*TASK GOAL*. Copy the stretch of the Vanessa Beeley article below from "Vanessa Beeley (born" through "the Palestinian cause." word for word.

*EXCERPT TO READ*.
================

- Born: 1963/1964
- Occupations: Blogger; Activist;
- Known for: Sharing conspiracy theories and disinformation related to the Syrian civil war
- Father: Harold Beeley

= Vanessa Beeley =

Blogger, writer and photographer

Vanessa Beeley (born 1963/1964) is a British activist and blogger known for sharing conspiracy theories and disinformation about the Syrian civil war and about the Syrian volunteer organisation White Helmets.

==Early life and career==
Beeley is the daughter of former British diplomat Harold Beeley. Initially, she worked as a consultant to a waste management company in the Middle East.

=== Activism ===
Beeley has travelled to Palestine where she lived through Israeli bombardments. In 2014, she started her blog titled The Wall Will Fall in which she supported the Palestinian cause.

Since 2015, Beeley has focused her activism on the Syrian civil war. She first visited Syria in July 2016. That year, she met Syrian President Bashar al-Assad in Damascus as part of a US Peace Council delegation, describing it as her "proudest moment". According to Bellingcat, Beeley was on the steering committee for the Syria Solidarity Movement. After visiting Syria, Beeley went to Moscow to meet Russia's deputy foreign minister Mikhail Bogdanov and director of information and press Maria Zakharova. An article by Janine di Giovanni in The New York Review of Books described Bogdanov as "Putin's point man on Syria".

Beeley has frequently appeared on the Russian government-owned networks RT and Sputnik commenting on the Syrian war.

In 2019, two of Beeley's planned talks at universities in Canada, organised by the Hamilton, Ontario chapter of the Stop the War Coalition, were cancelled after a backlash. The Université de Montréal said the room booked for the event was too small and it was concerned that the "event would not go off peacefully".

=== Journalism ===
Beeley has been an associate editor of the conspiracy website 21st Century Wire. She has also written articles for MintPress News and American Herald Tribune.

In 2019, she received the "Serena Shim Award for Uncompromised Integrity in Journalism" from the Association for Investment in Popular Action Committees, which Bellingcat describes as a "pro-Assad lobby group".

Beeley has claimed to have been a finalist for the Martha Gellhorn Prize for Journalism, however, according to James Fox, a member of the prize committee, there are no finalists for the Gellhorn Prize, and only winners or special commendations are published.

================

*DATA EXTRACT*.
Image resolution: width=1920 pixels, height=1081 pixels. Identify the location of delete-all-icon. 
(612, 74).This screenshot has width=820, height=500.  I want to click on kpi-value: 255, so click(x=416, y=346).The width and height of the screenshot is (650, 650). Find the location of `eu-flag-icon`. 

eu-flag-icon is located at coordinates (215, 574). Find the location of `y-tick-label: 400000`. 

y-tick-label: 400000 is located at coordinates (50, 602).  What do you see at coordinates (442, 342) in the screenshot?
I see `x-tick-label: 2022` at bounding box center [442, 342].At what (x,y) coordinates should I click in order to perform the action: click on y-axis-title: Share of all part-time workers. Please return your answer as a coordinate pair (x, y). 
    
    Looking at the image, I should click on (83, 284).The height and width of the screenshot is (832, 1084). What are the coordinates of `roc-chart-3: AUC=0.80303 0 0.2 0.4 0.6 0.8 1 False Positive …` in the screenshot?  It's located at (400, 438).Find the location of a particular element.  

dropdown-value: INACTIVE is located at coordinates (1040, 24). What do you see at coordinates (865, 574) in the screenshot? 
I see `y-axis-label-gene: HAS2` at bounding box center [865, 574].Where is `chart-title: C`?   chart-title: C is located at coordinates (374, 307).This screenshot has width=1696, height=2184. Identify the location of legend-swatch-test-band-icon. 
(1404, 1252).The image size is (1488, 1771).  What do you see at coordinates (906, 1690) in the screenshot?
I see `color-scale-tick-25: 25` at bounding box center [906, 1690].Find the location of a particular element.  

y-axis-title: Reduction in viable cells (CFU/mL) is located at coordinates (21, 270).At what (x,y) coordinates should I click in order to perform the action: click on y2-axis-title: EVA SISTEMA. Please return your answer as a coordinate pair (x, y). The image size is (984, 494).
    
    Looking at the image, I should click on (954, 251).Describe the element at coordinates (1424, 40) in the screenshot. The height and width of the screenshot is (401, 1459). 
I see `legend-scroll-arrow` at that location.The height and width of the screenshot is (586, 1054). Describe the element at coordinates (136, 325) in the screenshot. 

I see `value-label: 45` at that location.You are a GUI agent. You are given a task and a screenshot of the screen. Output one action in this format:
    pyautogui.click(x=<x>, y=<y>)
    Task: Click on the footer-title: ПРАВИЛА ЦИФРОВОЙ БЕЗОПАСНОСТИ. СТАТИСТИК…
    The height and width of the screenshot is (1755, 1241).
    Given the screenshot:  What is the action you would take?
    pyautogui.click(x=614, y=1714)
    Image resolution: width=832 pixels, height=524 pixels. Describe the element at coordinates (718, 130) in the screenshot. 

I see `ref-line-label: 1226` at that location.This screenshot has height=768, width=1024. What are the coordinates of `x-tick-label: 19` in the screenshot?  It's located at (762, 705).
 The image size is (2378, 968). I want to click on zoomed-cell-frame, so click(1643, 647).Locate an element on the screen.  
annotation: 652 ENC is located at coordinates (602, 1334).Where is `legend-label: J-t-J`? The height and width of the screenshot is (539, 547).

================

*OUTPUT FOR THIS TASK*.
Vanessa Beeley (born 1963/1964) is a British activist and blogger known for sharing conspiracy theories and disinformation about the Syrian civil war and about the Syrian volunteer organisation White Helmets.

==Early life and career==
Beeley is the daughter of former British diplomat Harold Beeley. Initially, she worked as a consultant to a waste management company in the Middle East.

=== Activism ===
Beeley has travelled to Palestine where she lived through Israeli bombardments. In 2014, she started her blog titled The Wall Will Fall in which she supported the Palestinian cause.